Several years ago, Durham Public Schools started elementary schools earlier and high schools later, but a majority of parents and staff didn’t favor the change a year after it occurred, McFarland said. The district has not reversed the change.
The Durham school system had problems providing after-school care, said Wake school Board Member Heather Scott.
Board Member Monika Johnson-Hostler said the district must ask parents and guardians how the changes would affect what they need from the school system, including child care. Johnson-Hostler also cautioned assuming that high school students would keep their current bed time if school started later. They may only end up staying up later, she said, and they may admit it, if asked.
McFarland said students would be a key source of feedback.

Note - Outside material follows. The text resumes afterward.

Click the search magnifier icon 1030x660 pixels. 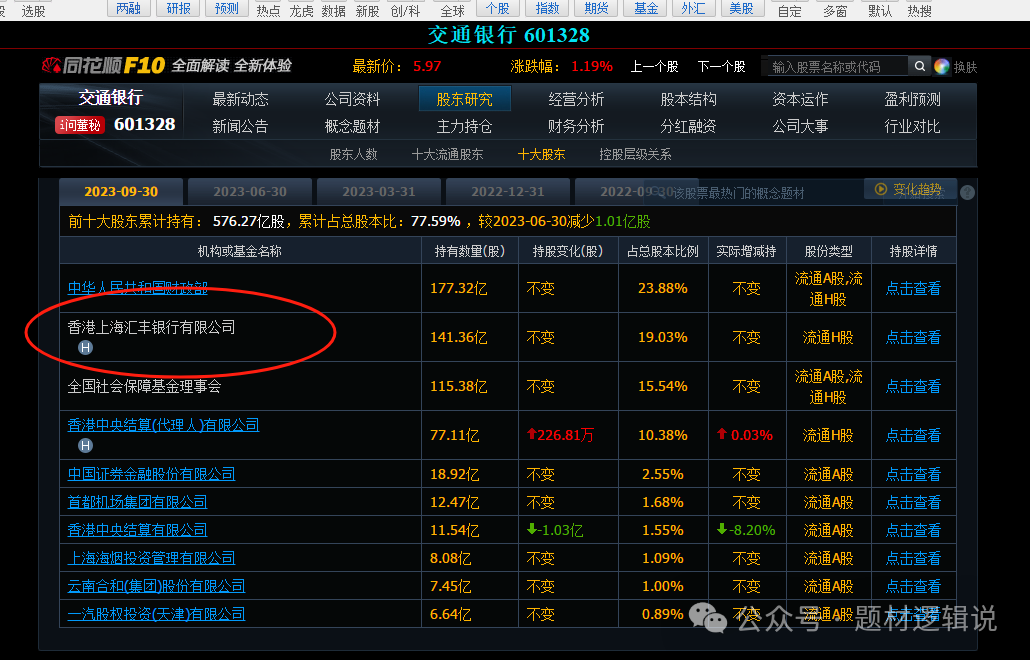pyautogui.click(x=919, y=67)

The Wake County Public School System began studying the potential physical and academic impacts of swapping high school and elementary school bell schedules nearly two years ago.
The Wake County Public School System began studying the potential physical and academic impacts of swapping high school and elementary school bell schedules nearly two years ago.
That included studying five Wake County high schools with different start times. The schools that started earlier had worse attendance issues, the district reported.
Numerous studies have shown sleep deprivation among high school students, as the onset of puberty pushes back the times in which teenagers become tired and, subsequently, are most comfortable waking up. Other studies have shown that lack of sleep can be consequential for school performance and even attendance.
According to studies presented by the district to school board members, students at high schools that start the day later have higher grades and test scores, better memory function and improved physical and mental health.
Martin suggested the district could examine how to better target solutions toward sets of students more likely to be tardy or have other issues, rather than doing a district-wide change in bell schedules. He said the research has its limits, because it doesn’t account for all of the other events that would be triggered by changes in school schedule.
Board Member Chris Heagarty argued many students get up early for the school bus and would continue to do so, particularly as the district struggles to hire bus drivers and dropped the number of routes offered.
Superintendent Cathy Moore said a change would in some cases result in a shifting of problems, rather than a full solution. Later start times may help students who are often tardy or absent at the beginning of the day, though it may mean some student-athletes would leave school earlier than usual to attend a competition.
Likewise, earlier start times won’t get rid of early bus rides, Moore said. “Somebody will be at a bus stop in the dark,” she said.
School Board Chairwoman Lindsay Mahaffey noted that not all school athletic fields have lights for outdoor practices or competition.
“I think we need to take a look at equity in our facilities,” Mahaffey said.